**REQUIRED ACTIONS:**
#1 In the article on Marcus Aurelius' Meditations below, rewrite the paragraph beginning "A work that was never meant to see the light of day" as a short bulleted list that keeps its main facts.
#2 According to the article on Marcus Aurelius' Meditations below, during which years did Marcus Aurelius reign as Roman emperor?

**TEXT PROVIDED:**
## begin
Each month, American Express Essentials highlights one definitive literary work, old or new, and across any and all genres. The only determinant is quality: a book that makes life more vivid, more inspiring – a gifted piece of work you want to share. An absolute must-read. 

Up this month is a book revered by many, although perhaps truly grasped by only a few; a book of philosophical teachings adopted by some of the world’s most prolific leaders: Marcus Aurelius’ Meditations

In the hallowed halls of ancient philosophy (yes this is an Odyssey pun), Marcus Aurelius’ Meditations stands tall as a testament to the boundless power of introspection and intellectual exploration. As a series of personal writings penned by the Roman emperor himself during his reign from 161 to 180 CE, this magnum opus unveils the insights and philosophical musings of a brilliant Stoic mind. It was, however, originally intended as a source of guidance for Aurelius – and himself only.

A work that was never meant to see the light of day – the original title, Ta eis heauton, roughly translates as “To Himself” – Meditations emerges as a remarkable testament to the depths of the human spirit. Originally, these reflections were never intended for public admiration, but instead constituted a deeply personal endeavour of self-improvement. Against all odds, however, the sole manuscript containing Aurelius’s spiritual jottings was preserved, only to be discovered centuries later; it was in the hands of the brilliant translator Méric Casaubon in the 17th century that this collection was bestowed with the title Meditations and propelled into the realm of literary and cultural immortality. 

Yet it is perhaps because of this lack of awareness of his would-be public that Aurelius’ writings are still so enthralling. In fact, maybe the allure of Meditations lies in the realisation that his writings were never intended for our eyes. While much of our literary canon can, at times, seem like a grand performance meticulously crafted to captivate an audience, this work dances to a different tune. Aurelius’ words, unburdened by the desire to please, entertain or impress, are raw, unpretentiously honest. There is no showmanship here. There are no screams or acts, only whispers and musings:

“When you wake up in the morning, tell yourself: The people I deal with today will be meddling, ungrateful, arrogant, dishonest, jealous, and surly. They are like this because they can’t tell good from evil. But I have seen the beauty of good, and the ugliness of evil, and have recognised that the wrongdoer has a nature related to my own – not of the same blood or birth, but the same mind, and possessing a share of the divine.”

It feels crucial to mention that these observations are imbued with a pervasive sense of wistfulness, or even melancholy. Marcus Aurelius’ writing resonates with a profoundly moving undertone – that of someone who, despite standing at the pinnacle of power and authority, was often lonesome. Someone who finds solace in the echoes of his own inner dialogue, and who, lacking confidants, needs to lay down the burden of his thoughts.

Evidently, the Roman emperor harboured no aspirations of admiration or praise for his reflections, composing them solely as a source of solace during his darkest hours – of which he had more than his fair share, regardless of his extremely privileged position in the world. In the words of Roman historian Cassius Dio, Aurelius “did not meet with the good fortune that he deserved, for he was not strong in body and was involved in a multitude of troubles throughout practically his entire reign.” Penned between 170 and 180 A.D., against the tumultuous backdrop of “warfare and a journey far from home”, these meditations serve as a beacon of resilience and fortitude from a man who struggled to understand himself and make sense of the world around him. Contrary to what modern, market-minded bookstore placement may suggest, this is more than your average self-help book.
## end
**MATERIAL:**
## begin
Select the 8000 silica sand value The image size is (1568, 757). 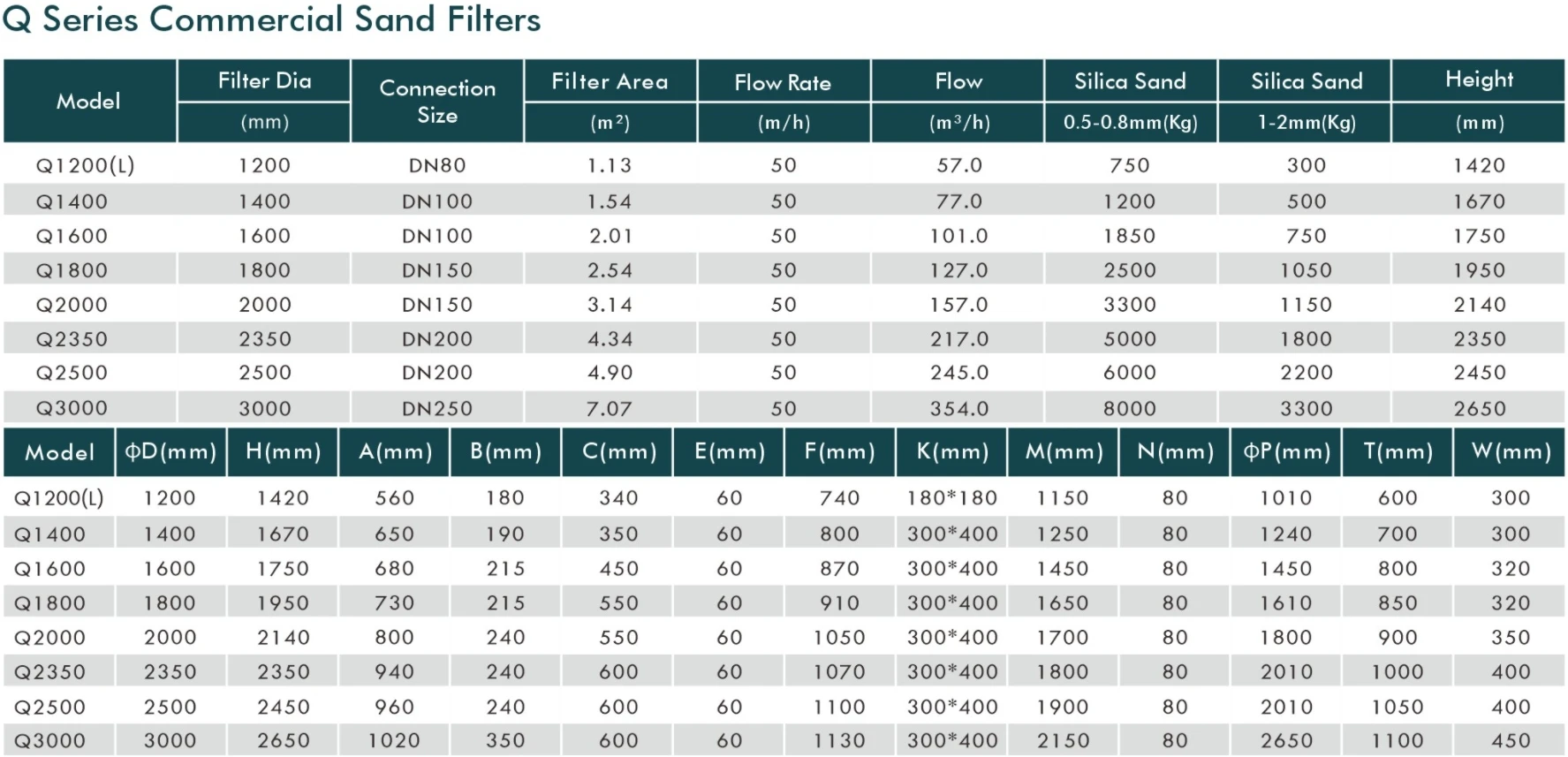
## end
**ANSWERS TO EACH TASK:**
#1
- The original title, Ta eis heauton, roughly translates as "To Himself," and the work was never meant to be seen by others.
- The reflections were a deeply personal effort at self-improvement, not something written for public admiration.
- The only manuscript survived and was discovered centuries later.
- In the 17th century, translator Méric Casaubon gave the collection the title Meditations and carried it into literary and cultural immortality.

#2 He reigned from 161 to 180 CE.